The country's foreign- and domestic-currency long-term issuer ratings and foreign-currency senior unsecured debt ratings were cut to Ca from Caa3 and changed the outlook to stable from negative, the rating agency said on Saturday.

A Ca rating is non-investment grade which means the country and companies in it will find it more difficult to access capital markets and raise funding.

The downgrade of the ratings “is driven by the effects of the war with Russia that are likely to pose long-lasting challenges to Ukraine's economy and public finances,” Moody’s said.

“These challenges increase risks to government debt sustainability, making a debt restructuring with significant losses for private-sector creditors very likely.”

The stable outlook reflects balanced risks at the Ca rating level, which is consistent with a recovery in the event of default typically in the order of 35 to 65 per cent.

A cessation of the military conflict leading to a significant resumption of economic activity over the near term might result in lower losses in case of a restructuring, while in case of a further escalation of the military conflict, the losses for private sector investors could be larger than implied by a Ca rating, it added.

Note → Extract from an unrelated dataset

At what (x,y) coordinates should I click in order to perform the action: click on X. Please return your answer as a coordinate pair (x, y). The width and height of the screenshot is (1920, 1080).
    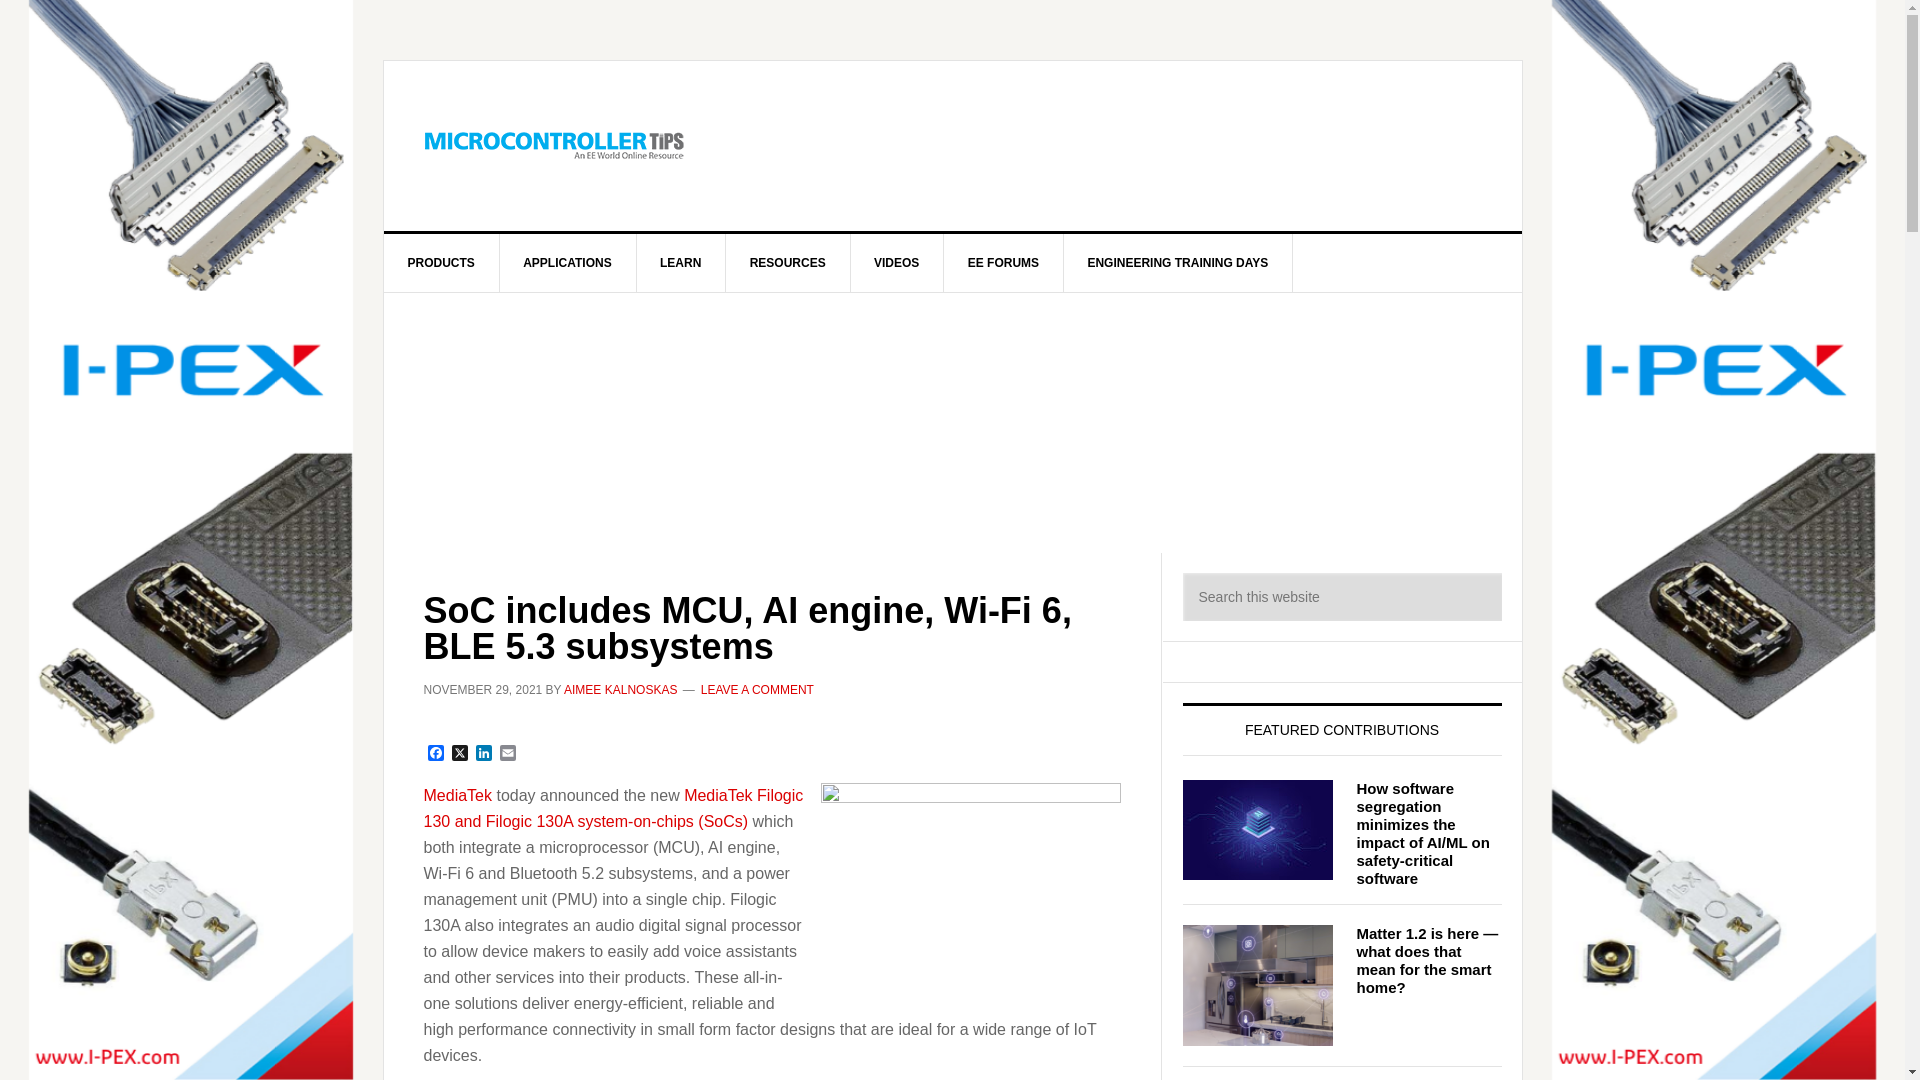
    Looking at the image, I should click on (460, 754).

Ukraine's economy has been ravaged since it was invaded by Russia in February. According to the Kyiv School of Economics, the estimated damage to infrastructure stood at $138 billion as of December 2022, equivalent to 70 per cent of 2021 GDP.

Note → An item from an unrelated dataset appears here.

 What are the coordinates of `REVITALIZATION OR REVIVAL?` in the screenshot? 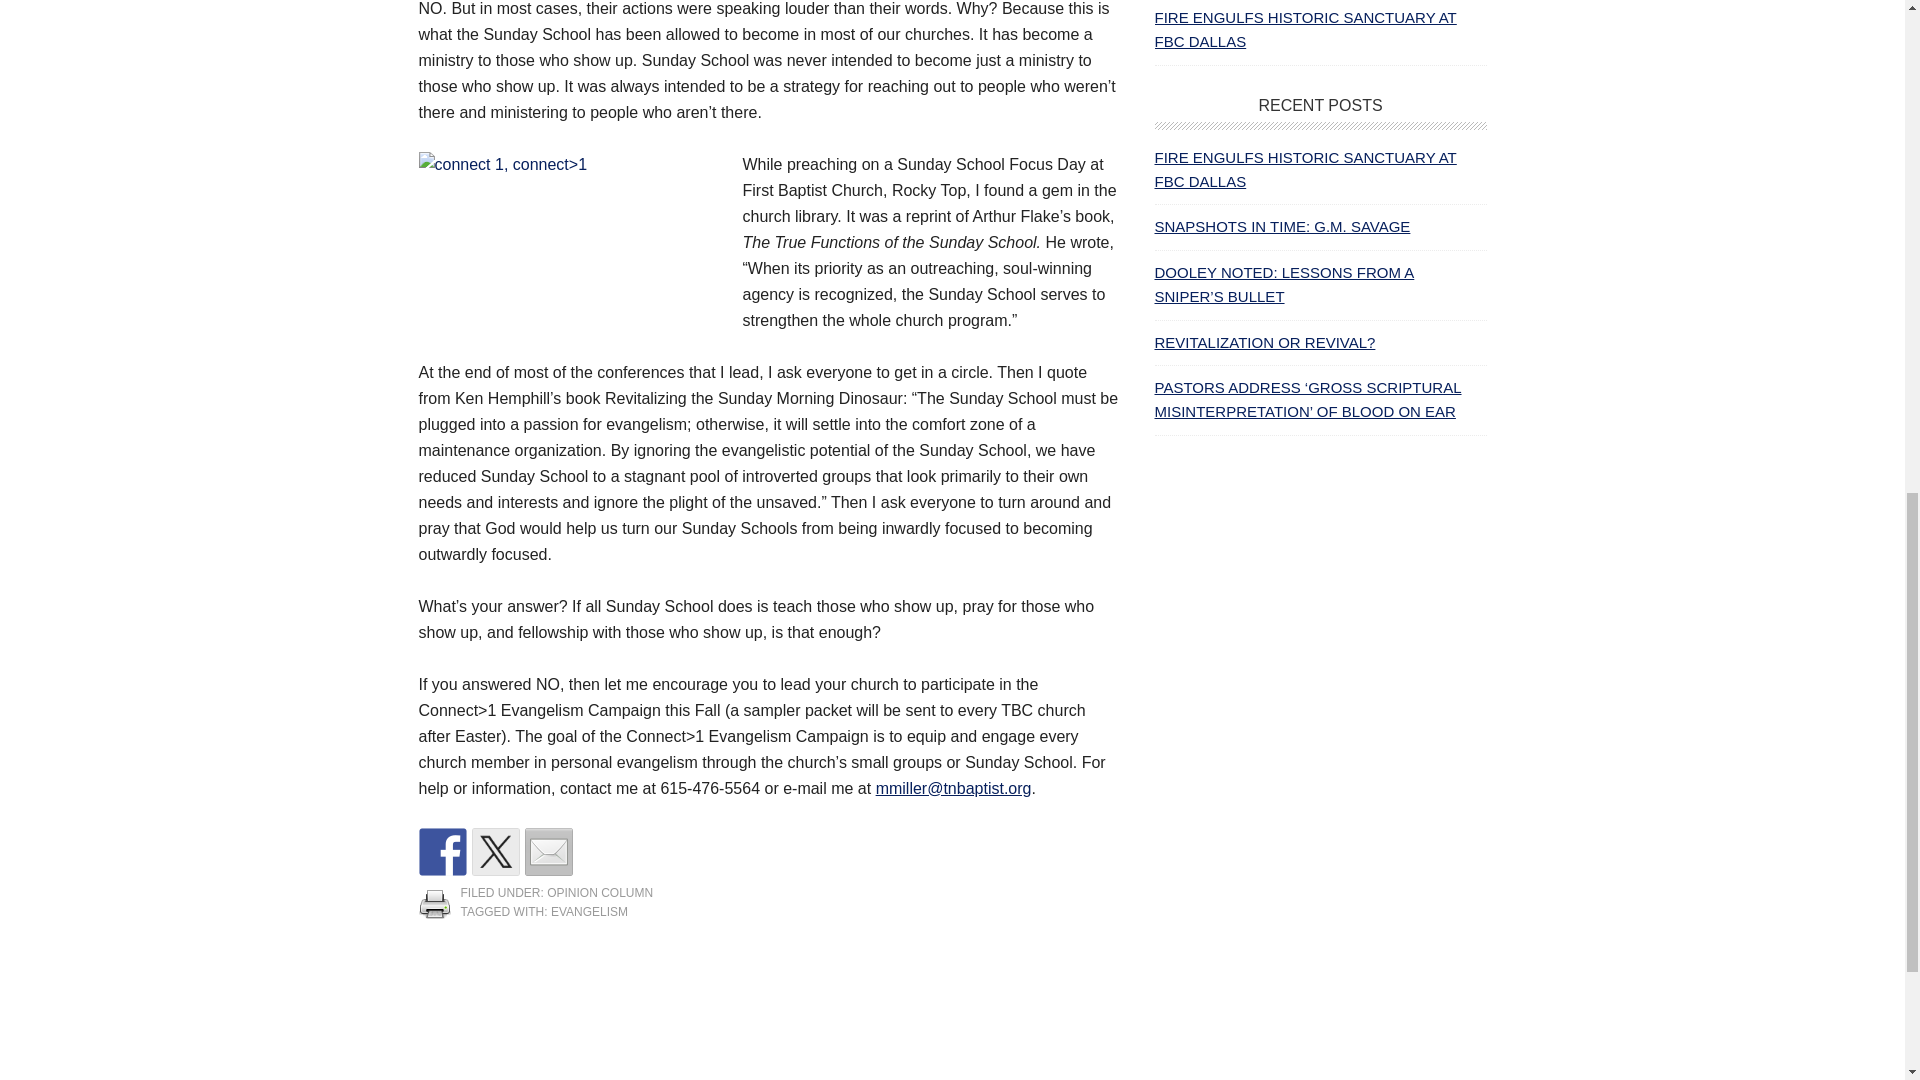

Moody's estimates that real GDP contracted by around 30 per cent in 2022 amid very large costs in terms of human losses and population displacement as well as the significant damage to the country's economy.

“While the private sector has shown some degree of resilience and gradually adapted to the challenging circumstances, and significant financial support from donors is being provided for repairs and reconstruction, the war will cause long-lasting damage to the productive capacity of key economic sectors, particularly as a result of the recent intensification of the military attacks targeting critical infrastructure,” Moody’s said.

The government deficit excluding grants is estimated to have reached almost 30 per cent of GDP in 2022 but the provision of significant external support led to an estimated smaller figure of 17 per cent of GDP, the agency said.

The budget will remain under significant pressure in 2023 due to large defence and social spending.

The current account posted a surplus of 5.7 per cent of GDP in 2022 as the surplus in the income balances due to external grants more than offset the large trade deficit, it said.

In 2023, Moody's expects the current account balance to move into a small deficit, mainly driven by a widening trade deficit reflecting reduced export capacity and sustained imports, in particular of food, fuel, and materials for repairs.

Moody's projects very large financing needs of around 20 per cent of GDP in 2023, which are expected to be mainly covered through external donor support and the remaining by issuances on the domestic market.

According to the International Monetary Fund, Ukraine could receive as much as $40 billion in official financial support in 2023 under a baseline scenario of war prolonging, mostly coming from the US and the European Union.

In October, the IMF has approved the release of $1.3 billion in emergency funding for Ukraine, to help the war-stricken country meet its "urgent" economic requirements.

Moody’s also said Ukraine's government debt burden is rapidly rising with risks to the debt trajectory tilted to the upside. It estimates that debt-to-GDP increased by almost 35 percentage points to 82 per cent of GDP at end-2022 and projects it will exceed 90 per cent of GDP at the end of 2023.

“While the debt trajectory is subject to a significant degree of uncertainty depending on the evolution of the military conflict, it also faces risks from further exchange rate depreciation given the large share of the foreign currency-denominated debt.”